(Reuters) – U.S. investors snapped up equity funds for a sixth consecutive week through Dec. 11, spurred by the potential for a Federal Reserve interest rate cut at the upcoming meeting, amid signs of a moderating labor market and cooling inflation.
They acquired a net $6.36 billion worth of U.S equity funds during the week, after a net $8.82 billion worth of additions in the previous week per LSEG Lipper data.
Futures markets predict a 96.7% chance that the U.S. Federal Reserve would reduce rates by a quarter-point at its Dec. 17-18 meeting to support a cooling labor market with about 4.2% unemployment rate in November.
U.S. large-cap and small-cap equity funds experienced strong demand, attracting inflows of $2.33 billion and $2.12 billion respectively. Meanwhile, multi-cap funds garnered $958 million in net purchases, while mid-cap funds saw outflows of $144 million.

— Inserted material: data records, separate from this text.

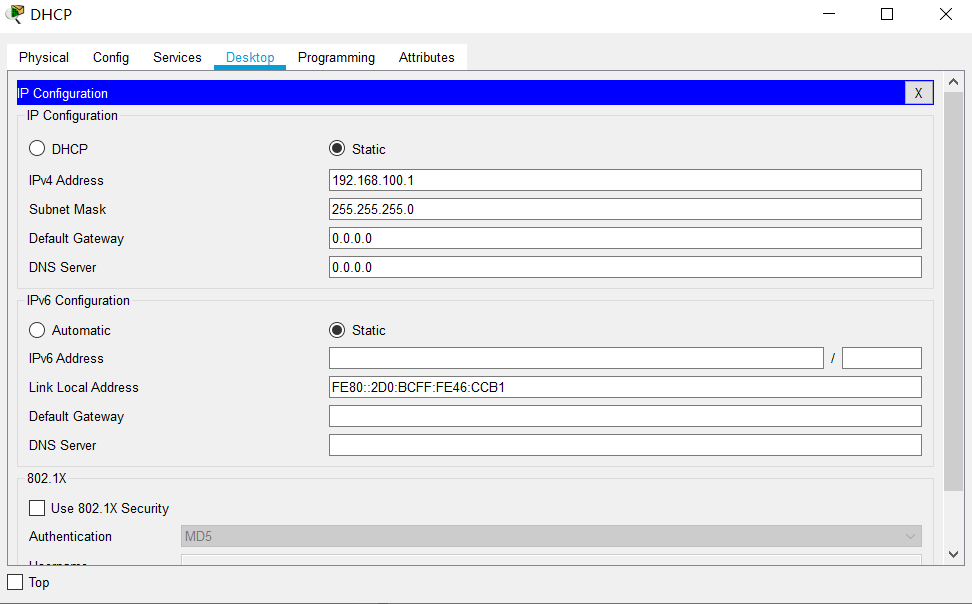The image size is (972, 604).
Task: Open the Programming tab
Action: 336,57
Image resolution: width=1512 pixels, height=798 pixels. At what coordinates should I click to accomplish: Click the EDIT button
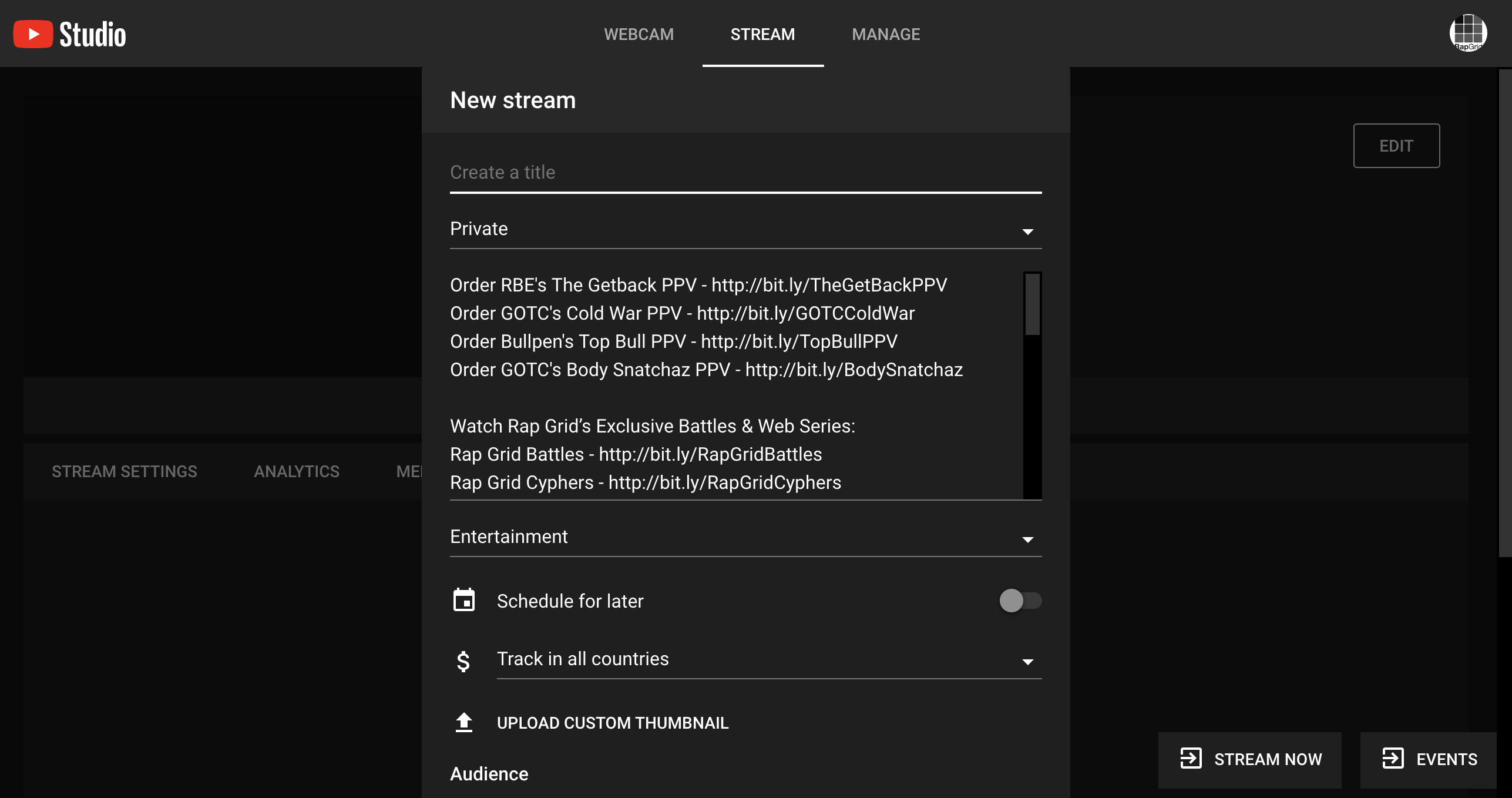pyautogui.click(x=1397, y=145)
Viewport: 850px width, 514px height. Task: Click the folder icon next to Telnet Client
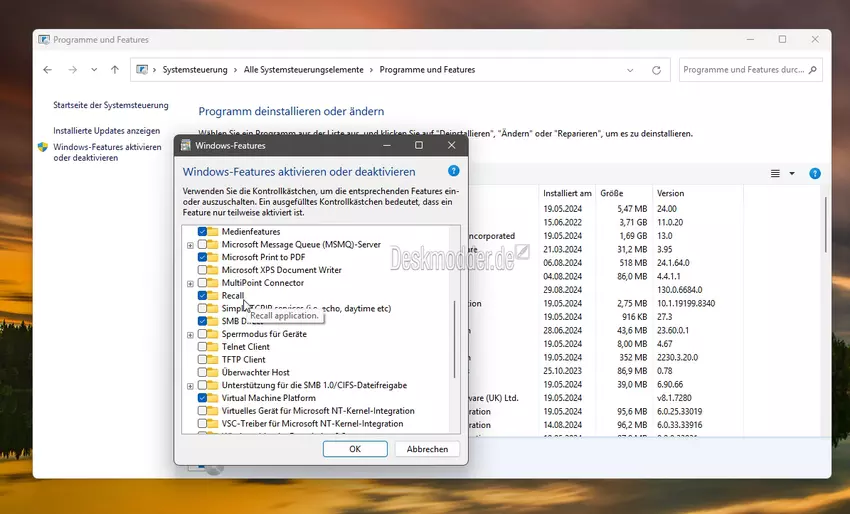coord(214,347)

In parallel, investors divested $1.22 billion from sectoral funds in the most significant weekly outflow since September 25, with healthcare, consumer discretionary, and financial sectors experiencing liquidations of $898 million, $584 million, and $299 million, respectively.
U.S. bond funds saw a net $4.15 billion worth of purchases during the week, extending a buying trend into the 28th consecutive week.
U.S. short-to-intermediate investment-grade funds garnered $2.95 billion, the largest inflow in three weeks. Additionally, general domestic taxable fixed income and loan participation funds drew substantial inflows of $1.96 billion and $1.06 billion, respectively.
Money market funds, meanwhile, saw a marginal $2.67 billion worth of net outflows following a sharp $121.33 billion worth of purchases in the previous week.